▶ [Page text]:
=-=-=-=-=
14 August 2008


An edited version of this letter is printed in the HSJ (p16, 14 August)

You ask (rhetorically) what the Government's welfare reforms mean for the health service (p10, 31 July). You assert (misleadingly) that the Government intends to force drug users into treatment. You highlight (tendentiously) a claim from the Mental Health Foundation chief executive, Andrew McCulloch, that the NHS is not offering people drug treatment.

Yet you fail (mysteriously) to contact the National Treatment Agency for Substance Misuse - or indeed any clinician working in the drug treatment field – for a view about what is really going on.

As the special health authority that is charged by the Government with increasing the availability, capacity and effectiveness of drug treatment services, the NTA has been closely involved in advising the Department of Work and Pensions on the green paper.

If your reporter looked beyond the media spin about scroungers and studied the document, she would see that the focus of the new policy is about getting more drug users into treatment, and getting drug users in treatment into jobs.

There are an estimated 330,000 problem drug users in England – that is, heroin or crack addicts. About two-thirds of them are on benefits, but only half of them are in drug treatment. Thousands of addicts are claiming benefits but are not in treatment.
=-=-=-=-=
▶ [Material shown]:
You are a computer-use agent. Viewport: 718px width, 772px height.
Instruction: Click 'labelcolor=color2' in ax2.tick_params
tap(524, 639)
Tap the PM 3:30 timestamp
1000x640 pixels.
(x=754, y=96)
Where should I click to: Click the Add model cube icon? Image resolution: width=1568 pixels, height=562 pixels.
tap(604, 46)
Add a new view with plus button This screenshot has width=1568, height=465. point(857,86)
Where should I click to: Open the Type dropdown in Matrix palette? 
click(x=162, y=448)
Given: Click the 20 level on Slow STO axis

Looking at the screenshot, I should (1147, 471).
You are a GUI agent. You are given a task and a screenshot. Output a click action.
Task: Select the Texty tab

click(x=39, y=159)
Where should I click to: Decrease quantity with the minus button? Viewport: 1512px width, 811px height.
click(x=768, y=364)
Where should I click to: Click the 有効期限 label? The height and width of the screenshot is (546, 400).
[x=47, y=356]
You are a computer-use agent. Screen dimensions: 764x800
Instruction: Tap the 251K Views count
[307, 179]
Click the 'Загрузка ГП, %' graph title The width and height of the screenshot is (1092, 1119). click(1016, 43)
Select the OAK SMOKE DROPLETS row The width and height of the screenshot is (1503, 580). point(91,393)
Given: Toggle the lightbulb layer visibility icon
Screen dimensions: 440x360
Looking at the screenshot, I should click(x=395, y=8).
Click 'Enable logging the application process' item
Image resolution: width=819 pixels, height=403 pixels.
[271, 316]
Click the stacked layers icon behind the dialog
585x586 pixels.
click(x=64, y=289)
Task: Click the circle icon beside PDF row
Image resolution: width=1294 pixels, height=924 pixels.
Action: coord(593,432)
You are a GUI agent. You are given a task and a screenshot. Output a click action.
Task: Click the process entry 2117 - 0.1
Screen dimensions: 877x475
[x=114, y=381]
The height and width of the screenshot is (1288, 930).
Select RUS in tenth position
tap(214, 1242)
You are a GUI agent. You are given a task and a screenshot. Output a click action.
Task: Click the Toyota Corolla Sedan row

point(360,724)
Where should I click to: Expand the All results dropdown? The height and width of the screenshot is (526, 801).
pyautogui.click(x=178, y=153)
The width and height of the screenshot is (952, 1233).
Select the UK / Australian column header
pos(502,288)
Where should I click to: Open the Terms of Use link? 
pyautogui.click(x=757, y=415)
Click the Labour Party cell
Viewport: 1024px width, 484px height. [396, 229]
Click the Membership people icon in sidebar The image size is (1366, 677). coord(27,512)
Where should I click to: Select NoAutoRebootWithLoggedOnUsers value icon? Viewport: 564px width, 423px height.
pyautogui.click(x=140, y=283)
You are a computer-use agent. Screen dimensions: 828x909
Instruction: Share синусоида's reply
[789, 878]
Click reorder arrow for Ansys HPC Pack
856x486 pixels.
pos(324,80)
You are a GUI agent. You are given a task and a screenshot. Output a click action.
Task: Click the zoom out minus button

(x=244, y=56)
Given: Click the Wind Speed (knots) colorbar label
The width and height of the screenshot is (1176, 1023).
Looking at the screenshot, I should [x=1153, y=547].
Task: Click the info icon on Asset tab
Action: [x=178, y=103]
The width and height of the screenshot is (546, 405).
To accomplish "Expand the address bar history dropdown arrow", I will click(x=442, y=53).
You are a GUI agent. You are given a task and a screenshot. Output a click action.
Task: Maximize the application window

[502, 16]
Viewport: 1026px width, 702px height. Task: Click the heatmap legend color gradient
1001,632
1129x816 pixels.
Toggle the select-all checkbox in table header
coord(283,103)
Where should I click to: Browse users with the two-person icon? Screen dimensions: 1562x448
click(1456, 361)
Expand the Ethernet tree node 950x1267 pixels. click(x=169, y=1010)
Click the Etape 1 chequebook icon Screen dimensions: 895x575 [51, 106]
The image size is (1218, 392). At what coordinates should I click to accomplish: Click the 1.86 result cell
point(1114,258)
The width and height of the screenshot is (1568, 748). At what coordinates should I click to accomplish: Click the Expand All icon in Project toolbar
=-=-=-=-=
▶ [Tasks and exercises]:
1 > List the adverbs that the letter about drug treatment and welfare reform sets in parentheses.
2 > Sum up the letter about drug treatment and welfare reform in two sentences.
3 > Resume the letter about drug treatment and welfare reform after its last sentence.

▶ [Answer section]:
1 > rhetorically, misleadingly, tendentiously, mysteriously

2 > The letter says the HSJ misleadingly claimed that the Government's welfare reforms would force drug users into treatment, and that it never asked the National Treatment Agency for Substance Misuse or any drug treatment clinician for a view. It explains that the NTA advised the Department of Work and Pensions on the green paper, which aims to get more drug users into treatment and those in treatment into jobs, and that of an estimated 330,000 problem drug users in England, about two-thirds are on benefits but only half are in treatment.

3 >
The consultation is primarily about how the benefits system can identify these problem drug users and get them into treatment. Once in treatment, the issue is how they can reduce their dependency, tackle the problems they face, and get into work. 

Although any benefit changes require legislation, the Department of Health will next year fund a network of drug co-ordinators within JobCentre Plus to link drug treatment with employment support.

Service users are always telling us they want to get back into work. This is a real opportunity to remove barriers to work and maximise the routes into employment for those in treatment. Drug treatment services and JobCentre Plus will work together to persuade employers to give drug users in treatment a decent chance.